After 30 years of having his work in print, Australian author and University of Adelaide graduate Garry Disher is starting to find that crime really can pay.

A 10-year-old girl is snatched from the side of the road. The acting head of the Crime Investigation Unit, Detective Ellen Destry, is faced with little evidence and some tough decisions to make as time is running out to find the girl alive. Her boss, Inspector Hal Challis, is 1000 kilometres away visiting his dying father, and he's about to start pulling at the threads of a family mystery...

So begins Chain of Evidence, the latest crime novel in the award-winning Challis & Destry series by Australian writer Garry Disher. The author of more than 40 titles, including fiction for adults, teenagers and children, history textbooks and books about writing, Disher has been a published writer for 30 years.

But it is only now that he is beginning to earn the kind of recognition and the readership that he deserves. His most recent series of crime novels has something to do with that.

While a number of Disher's other works have won some major awards in the past, and others have been shortlisted for prizes such as the National Festival Awards for Literature and the Steele Rudd Award, the Challis & Destry series has been universally well received. The first Challis & Destry novel, The Dragon Man, won the German Crime Fiction Prize (Disher's second work to do so), while Chain of Evidence, the fourth novel in the series, last year won the Ned Kelly Award for Crime Fiction as well as critical acclaim throughout Australia, Germany and the United States.

Disher's passion for writing began when he was just a boy on his parents' wool and wheat farm near Hallett, 200km from Adelaide in the mid-north of South Australia. A gifted student, he moved to Adelaide for his final year of high school, completing his matriculation at Adelaide Boys' High.

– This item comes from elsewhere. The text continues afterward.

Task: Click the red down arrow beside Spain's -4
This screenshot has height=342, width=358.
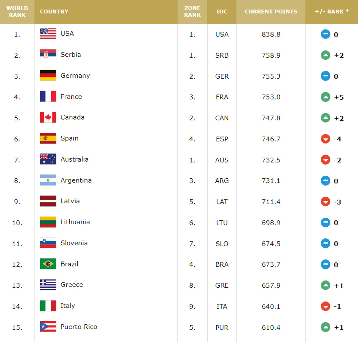Action: pyautogui.click(x=325, y=139)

"That was a real shock to me, because I went from a school of about 120 kids in total at Burra to an all-male school of about 1100, so I felt quite lost," Disher says.

More shocks were in store when he started his Bachelor of Arts at the University of Adelaide in 1968, as he soon discovered that university-level English was nothing like his beloved subject from school.

"I hated it. Back then I was already keen on becoming a writer, and it seemed to me that English was going to ruin my love of reading and books. I found the analysis of the novels we were reading too academic, too difficult, and in some respects wrong-headed. But I was just a kid, what did I know? I wasn't ready for that way of looking at literature."

Luckily, Disher discovered a love of history and philosophy, in which he majored. He kept his writing interests alive by submitting creative pieces to the annual magazine published by Lincoln College, where he stayed throughout his undergraduate years, and becoming co-editor of the University's student magazine, On Dit, in his final year in 1971.

"The idea that I would write fiction had been there since I was a child, but by the time I finished university I wanted to make a conscious effort to write something and get it published," Disher says.

"When I left Adelaide University I travelled overseas for a couple of years and I tried to write a novel part-time while I was travelling, which was very difficult. And it wasn't very good; it came to nothing.

"I was thwarted by not knowing what I was doing, as well as the travelling. When I came back to Australia I moved to Victoria and did a Masters degree (in History) at Monash, and while I was there I tried again to get something written. I started with some short stories."

Disher's writing began to take shape, so much so that while studying for his Masters he won a scholarship to study Creative Writing at Stanford University, California, in 1978. This marked a turning point in his skills as a writer and helped to set him on a path towards a career as a published author.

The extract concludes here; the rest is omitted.